JohnDPorter/iStock/Getty Images
See how it's smiling? It likes you!

Here's what we know about the people behind Adelaide, South Australia's Family Murders: There were a lot of them, and they killed at least five people. Here's what we've managed to prove: One almighty dickbag killed one kid.

On the off chance that someone reading this is still on the queasy side, I won't go into details re: precisely how the victims were killed. I'm specifically avoiding phrases like "drugging and brutal abduction," "up to five weeks of torture," and "death by massive butt trauma." That last one is not meant in a "Sir Mix-a-Lot finally found his match" way, incidentally. Someone stuffed large blunt instruments up the victims until they died of blood loss. That's, like, the fifth-least-dignified non-Nickelback-related death in existence, and it wasn't a one-off, either; this was the actual method these people used to kill.

AndreyPopov/iStock/Getty Images
Feel free to cringe. I know I did.

It's estimated that the "Family" behind the murders was/is about a dozen-strong clique of influential area men, and the killings were just one small part of their operations: They're suspected of having kidnapped, mauled, and abused young men on a regular basis throughout the 1970s and well into the 1980s.

Well, that's what they say, anyway. Despite a $5 million reward, all the authorities have managed to get so far is a whole bunch of hunches and a local creep called Bevan Spencer von Einem (which, strangely, would make an excellent rap name), who was nabbed for the 1983 murder of the son of a local news anchor but couldn't be conclusively connected to the several other nearly identical butticides.

In other words, today's Adelaide may very well have a whole bunch of elderly horror movie monsters running around, presumably busying themselves by training a new generation of ass murderers to protect their place in Australia's very competitive terror pantheon.

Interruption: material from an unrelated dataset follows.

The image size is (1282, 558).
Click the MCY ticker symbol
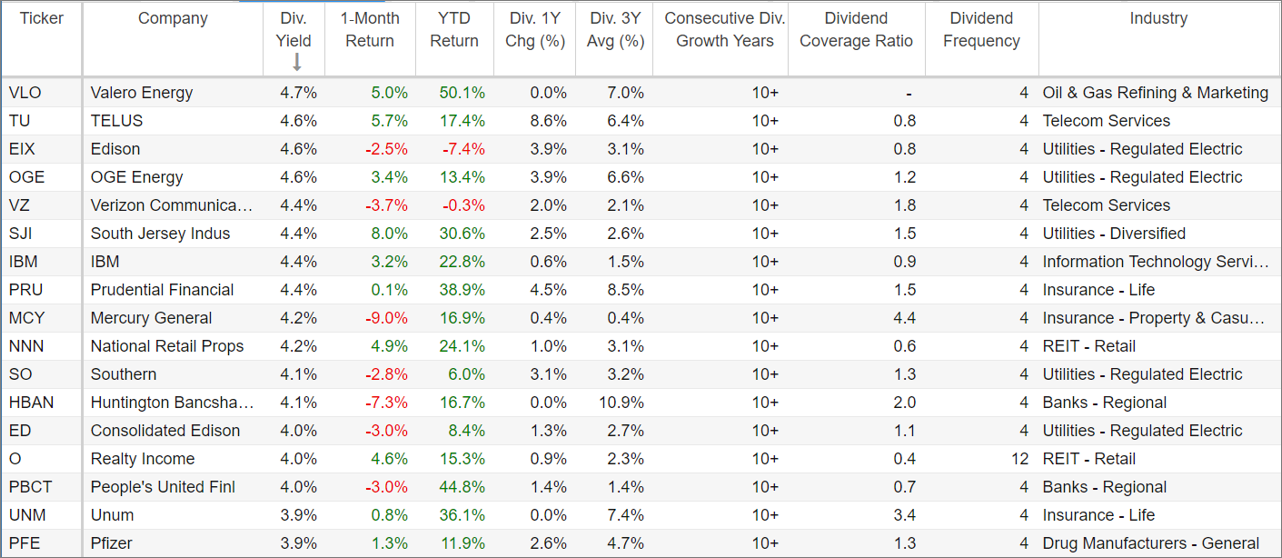pyautogui.click(x=27, y=318)
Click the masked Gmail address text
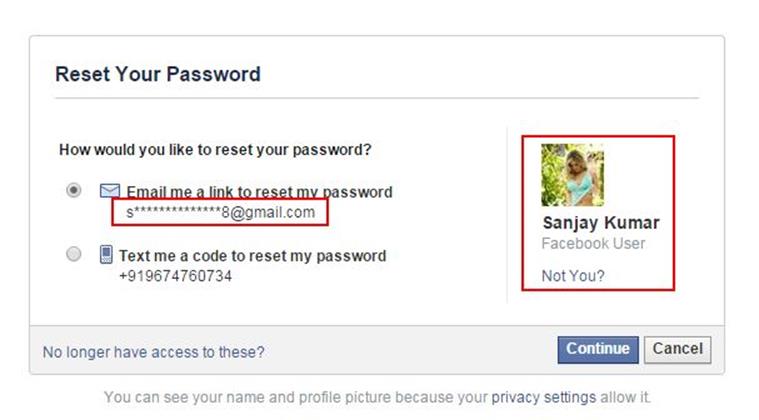The width and height of the screenshot is (759, 420). pyautogui.click(x=220, y=212)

hdmddphoto/iStock/Getty Images
And upgrading their weapons.

Pauli's Favorite Theory:

This is where I'd normally weave some grand, jokey theory about this whole thing being a front for the Illuminati or lizard people or some shit, but you know what? I really, really want this all to be the work of one guy, and I want that guy to be the one they already caught.

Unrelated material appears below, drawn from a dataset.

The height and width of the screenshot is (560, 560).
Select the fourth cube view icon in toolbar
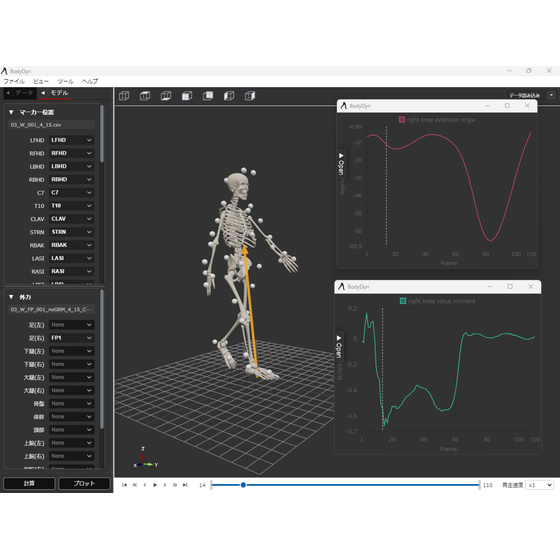[x=187, y=96]
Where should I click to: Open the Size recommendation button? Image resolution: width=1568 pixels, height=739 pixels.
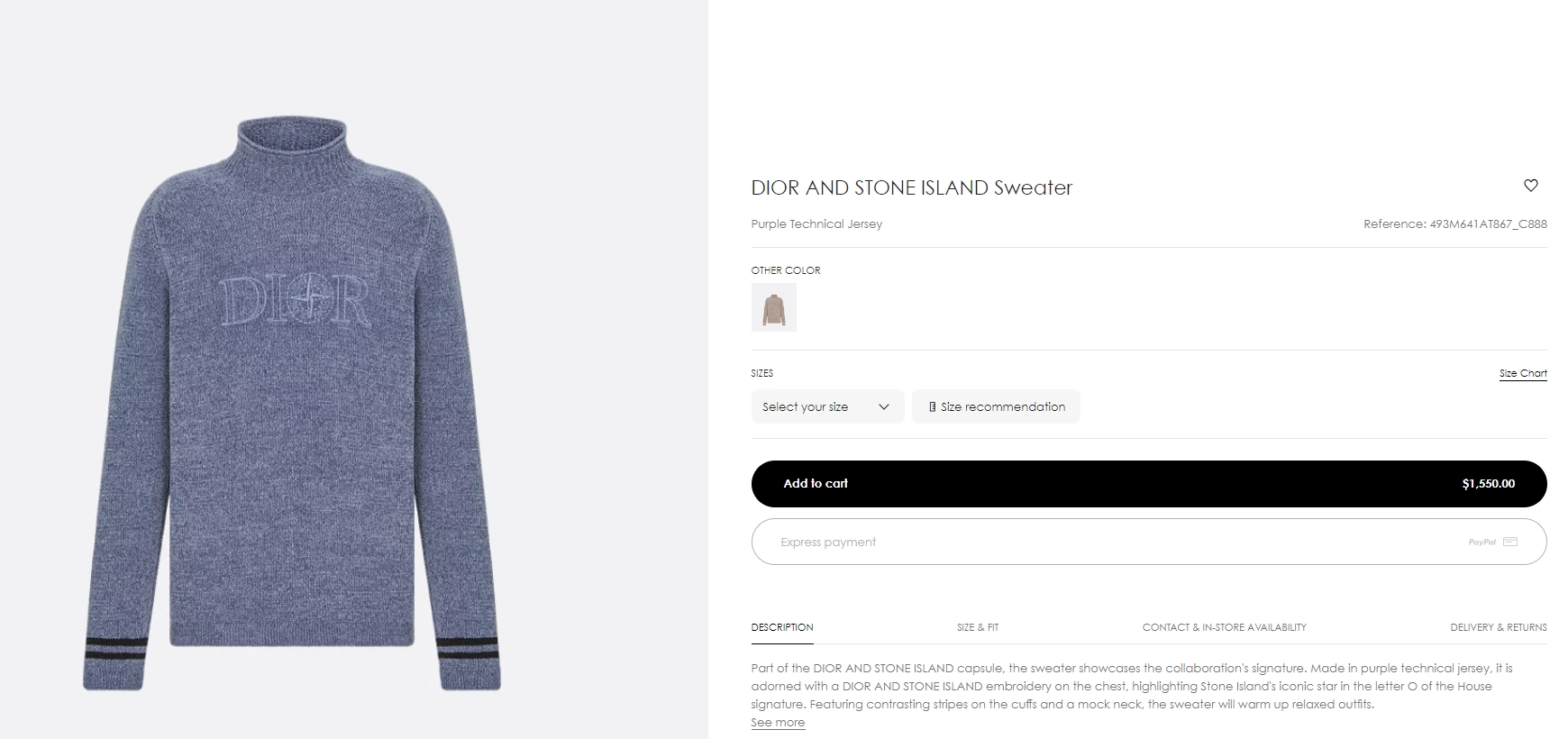click(996, 407)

Let's talk about Bevan Spencer von Einem. There's very little doubt that he drugged and at least played a large part in killing the news anchor's son, likely dumping the body as well. However, that's just one little hillock in the eternal horrorscape that is this guy's mind. Von Einem has been linked to several other brutal murders, including a few non-Family ones. Oh, and he was also a prime suspect in yet another of Australia's most famous unsolved crimes: the abduction of the three Beaumont children, who disappeared in Adelaide in 1966 and were never found. There are theories that link von Einem and his skills of sedating victims to the case, and a witness has allegedly stated that he admitted abducting the kids in order to perform experiments on them. Not the kind of "experiments" you assume, either -- he supposedly performed surgery on them to "join them up."

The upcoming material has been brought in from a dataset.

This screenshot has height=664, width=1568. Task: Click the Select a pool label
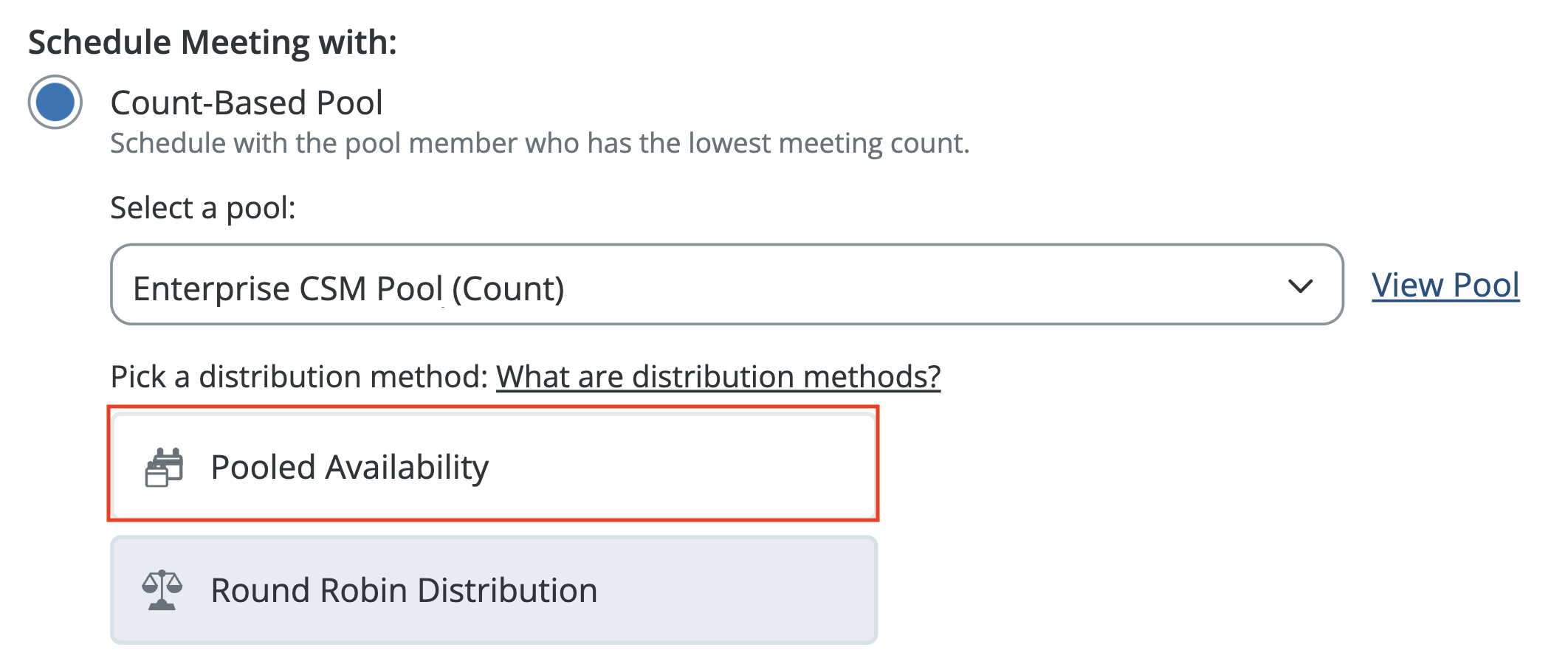[x=203, y=208]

Sushaaa/iStock/Getty Images
Let's ... let's just reuse that kitten picture at this point, shall we?

Just fucking let that sink in for a moment, will you? What we have here is a notorious and pretty unrepentant sexual sadist who may or may not have pulled a real-life Human Centipede on a bunch of kids. Here are our options: Either he was a one-of-a-kind case, safely tucked away -- or there are a dozen more of these fuckers still running free. Which one would you prefer?